== WHAT TO PRODUCE ==
Show every line below where "will" can be found.

== EXERCISE INPUT ==
★ ★ ★ ★ ★

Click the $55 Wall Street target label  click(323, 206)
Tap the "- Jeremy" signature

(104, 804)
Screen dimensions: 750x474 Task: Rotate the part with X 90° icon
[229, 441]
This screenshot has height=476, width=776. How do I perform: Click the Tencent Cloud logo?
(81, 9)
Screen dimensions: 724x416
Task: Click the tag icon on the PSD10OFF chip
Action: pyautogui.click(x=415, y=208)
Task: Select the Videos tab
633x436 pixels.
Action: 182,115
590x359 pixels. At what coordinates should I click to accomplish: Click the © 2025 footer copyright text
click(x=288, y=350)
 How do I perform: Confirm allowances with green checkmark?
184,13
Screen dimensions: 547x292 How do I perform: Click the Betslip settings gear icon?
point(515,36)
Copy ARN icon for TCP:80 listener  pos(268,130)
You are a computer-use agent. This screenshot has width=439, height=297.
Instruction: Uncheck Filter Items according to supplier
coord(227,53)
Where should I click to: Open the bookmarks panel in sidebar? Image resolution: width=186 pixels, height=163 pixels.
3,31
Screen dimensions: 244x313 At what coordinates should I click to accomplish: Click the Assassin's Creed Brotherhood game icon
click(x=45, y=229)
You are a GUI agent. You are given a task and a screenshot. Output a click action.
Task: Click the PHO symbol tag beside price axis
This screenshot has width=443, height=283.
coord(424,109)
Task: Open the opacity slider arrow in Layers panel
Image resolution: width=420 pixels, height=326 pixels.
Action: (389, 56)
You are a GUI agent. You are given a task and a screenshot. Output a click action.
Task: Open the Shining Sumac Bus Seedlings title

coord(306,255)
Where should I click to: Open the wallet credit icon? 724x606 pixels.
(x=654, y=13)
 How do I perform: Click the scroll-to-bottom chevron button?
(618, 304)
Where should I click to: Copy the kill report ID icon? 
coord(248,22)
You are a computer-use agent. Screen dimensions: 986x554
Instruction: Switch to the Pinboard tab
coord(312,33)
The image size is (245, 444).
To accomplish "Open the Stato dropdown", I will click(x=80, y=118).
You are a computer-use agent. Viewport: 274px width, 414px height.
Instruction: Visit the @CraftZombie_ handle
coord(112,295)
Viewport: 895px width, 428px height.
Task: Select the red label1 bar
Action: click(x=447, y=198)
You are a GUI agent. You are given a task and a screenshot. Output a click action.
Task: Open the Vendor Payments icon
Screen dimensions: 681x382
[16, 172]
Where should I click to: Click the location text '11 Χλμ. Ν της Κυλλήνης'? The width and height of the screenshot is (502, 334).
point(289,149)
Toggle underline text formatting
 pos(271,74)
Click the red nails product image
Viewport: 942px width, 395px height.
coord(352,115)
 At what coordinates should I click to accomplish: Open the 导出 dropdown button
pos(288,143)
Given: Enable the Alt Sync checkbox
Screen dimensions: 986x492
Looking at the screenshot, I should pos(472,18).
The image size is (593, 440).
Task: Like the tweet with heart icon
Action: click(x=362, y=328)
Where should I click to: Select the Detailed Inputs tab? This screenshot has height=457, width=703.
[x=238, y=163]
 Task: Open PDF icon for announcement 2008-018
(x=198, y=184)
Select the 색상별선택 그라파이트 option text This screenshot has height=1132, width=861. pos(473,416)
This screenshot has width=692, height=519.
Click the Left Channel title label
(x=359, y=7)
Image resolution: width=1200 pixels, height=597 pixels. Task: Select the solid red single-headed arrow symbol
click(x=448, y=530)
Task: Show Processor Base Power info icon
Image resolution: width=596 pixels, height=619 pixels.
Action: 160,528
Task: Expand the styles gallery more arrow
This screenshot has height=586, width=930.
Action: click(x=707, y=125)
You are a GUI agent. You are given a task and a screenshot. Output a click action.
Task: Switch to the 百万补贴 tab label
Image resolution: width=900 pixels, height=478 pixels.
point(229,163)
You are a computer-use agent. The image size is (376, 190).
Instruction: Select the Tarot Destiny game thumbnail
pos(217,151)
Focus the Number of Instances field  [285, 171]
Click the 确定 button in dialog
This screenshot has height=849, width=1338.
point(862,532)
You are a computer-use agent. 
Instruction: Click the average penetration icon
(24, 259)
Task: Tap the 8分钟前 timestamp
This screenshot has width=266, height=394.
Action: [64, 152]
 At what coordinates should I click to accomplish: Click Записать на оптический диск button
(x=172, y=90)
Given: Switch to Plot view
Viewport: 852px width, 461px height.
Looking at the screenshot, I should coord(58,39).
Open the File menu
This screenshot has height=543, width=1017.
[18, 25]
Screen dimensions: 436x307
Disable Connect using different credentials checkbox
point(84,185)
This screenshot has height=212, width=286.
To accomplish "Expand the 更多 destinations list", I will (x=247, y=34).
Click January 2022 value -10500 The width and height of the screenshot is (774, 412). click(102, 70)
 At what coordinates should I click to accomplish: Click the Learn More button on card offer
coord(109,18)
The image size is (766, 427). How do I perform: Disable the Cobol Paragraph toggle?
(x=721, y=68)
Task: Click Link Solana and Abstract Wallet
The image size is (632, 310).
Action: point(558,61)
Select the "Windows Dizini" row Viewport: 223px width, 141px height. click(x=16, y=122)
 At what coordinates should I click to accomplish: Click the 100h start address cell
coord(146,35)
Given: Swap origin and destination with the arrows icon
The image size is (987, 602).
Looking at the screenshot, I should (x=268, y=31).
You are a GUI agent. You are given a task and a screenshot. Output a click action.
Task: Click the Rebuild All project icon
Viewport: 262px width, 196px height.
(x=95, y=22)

★ ★ ★ ★ ★

== SOLUTION FOR THIS EXERCISE ==
To accomplish "Open the Stato dropdown", I will click(x=80, y=118).
To accomplish "Expand the 更多 destinations list", I will (x=247, y=34).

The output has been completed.